長者ヶ橋 – Wikipedia

長者ヶ橋(ちょうじゃがばし)は、新潟県佐渡市深浦の日本海に架かる新潟県道45号佐渡一周線の橋長294 m(メートル)のエクストラドーズド橋。

長者ヶ橋は橋脚が少なく、海上橋であること、景観上の配慮などから、新潟県内で初めてのエクストラドーズド橋を採用した。橋梁形式の選定にあわせ、住民や有識者によって周辺開発検討委員会が組織され、橋梁の美装化が検討され、照明・高欄・親柱・歩道に、宿根木地区の街並みや地域の建築物をモチーフとすることになった。このため照明灯には扇形のモチーフを、高欄にも窓格子と千石船の格子をモチーフにした[2][3]

また、主塔には宿根木出身の地理学者である柴田収蔵[注釈 1]が1852年(嘉永5年)に描いた世界地図である新訂坤輿略全図(しんていこんよりゃくぜんず)のレリーフが飾られている[2]

日本海側の厳しい条件を考慮して斜材の定着部を桁内とし、斜材についてはエポキシ樹脂塗装鋼線・ポリマーグラウト・フッ素樹脂塗装保護管による三重防錆仕様を採用した。加えて主桁と主塔に塩害塗装を採用し耐久性向上に努めた[4]

長者ヶ橋の架かる小木町[注釈 2]深浦地区はかつて隣接する沢崎地区から深浦地区への交通手段は船のほかなく、転覆事故なども発生した。後に町道での迂回経路が完成したが、幅員狭小かつ見通しが悪いなどの問題を抱えていた[2][3]

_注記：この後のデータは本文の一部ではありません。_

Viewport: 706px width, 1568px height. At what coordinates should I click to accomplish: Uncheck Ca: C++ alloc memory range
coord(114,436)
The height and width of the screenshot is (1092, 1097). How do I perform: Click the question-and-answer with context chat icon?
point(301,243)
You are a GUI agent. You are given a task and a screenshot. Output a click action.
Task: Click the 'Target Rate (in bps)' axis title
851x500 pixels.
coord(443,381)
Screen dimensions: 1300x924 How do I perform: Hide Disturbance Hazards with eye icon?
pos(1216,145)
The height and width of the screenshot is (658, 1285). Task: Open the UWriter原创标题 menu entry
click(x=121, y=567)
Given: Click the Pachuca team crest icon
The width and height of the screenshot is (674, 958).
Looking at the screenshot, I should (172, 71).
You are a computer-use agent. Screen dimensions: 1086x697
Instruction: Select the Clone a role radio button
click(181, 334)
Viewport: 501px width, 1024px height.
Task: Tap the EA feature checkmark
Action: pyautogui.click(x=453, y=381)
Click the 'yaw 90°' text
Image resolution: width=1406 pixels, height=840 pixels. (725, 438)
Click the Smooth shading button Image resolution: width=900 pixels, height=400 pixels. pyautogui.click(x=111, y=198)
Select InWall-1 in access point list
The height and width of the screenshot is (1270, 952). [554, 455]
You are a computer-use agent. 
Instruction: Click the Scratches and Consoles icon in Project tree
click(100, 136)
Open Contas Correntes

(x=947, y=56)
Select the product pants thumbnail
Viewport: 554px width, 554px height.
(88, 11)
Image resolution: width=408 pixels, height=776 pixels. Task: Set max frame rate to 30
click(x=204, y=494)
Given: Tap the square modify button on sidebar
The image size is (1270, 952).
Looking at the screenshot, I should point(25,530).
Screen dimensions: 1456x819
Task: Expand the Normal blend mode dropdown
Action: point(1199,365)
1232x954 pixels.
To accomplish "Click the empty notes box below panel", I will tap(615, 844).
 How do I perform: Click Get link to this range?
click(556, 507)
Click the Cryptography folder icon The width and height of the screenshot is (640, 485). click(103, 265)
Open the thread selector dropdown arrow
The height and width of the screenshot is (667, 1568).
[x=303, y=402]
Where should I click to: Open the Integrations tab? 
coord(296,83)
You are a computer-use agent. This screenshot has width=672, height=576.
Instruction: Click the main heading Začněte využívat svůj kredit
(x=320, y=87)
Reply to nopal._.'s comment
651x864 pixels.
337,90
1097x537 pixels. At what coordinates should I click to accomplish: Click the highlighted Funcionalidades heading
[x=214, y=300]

このため昭和50年代から架橋を求められ、深浦地区は佐渡弥彦米山国定公園の指定区域内にあり、また枕状溶岩を有し名勝に指定されているため文化庁との協議が開始された。その際橋脚を少なく、桁高を小さく、海上から高くならないなどの制約が付き、景観に対する配慮も求められた。協議が整い1996年度(平成8年度)から道路改築事業に着手した。長者ヶ橋は深浦大橋の仮称で工事が行われ[4]、橋梁架設は冬季の厳しい気象条件や離島であり機器の調達性などの困難があり約5年の歳月、事業費44億円を費やして2002年度(平成14年度)に完成した[3]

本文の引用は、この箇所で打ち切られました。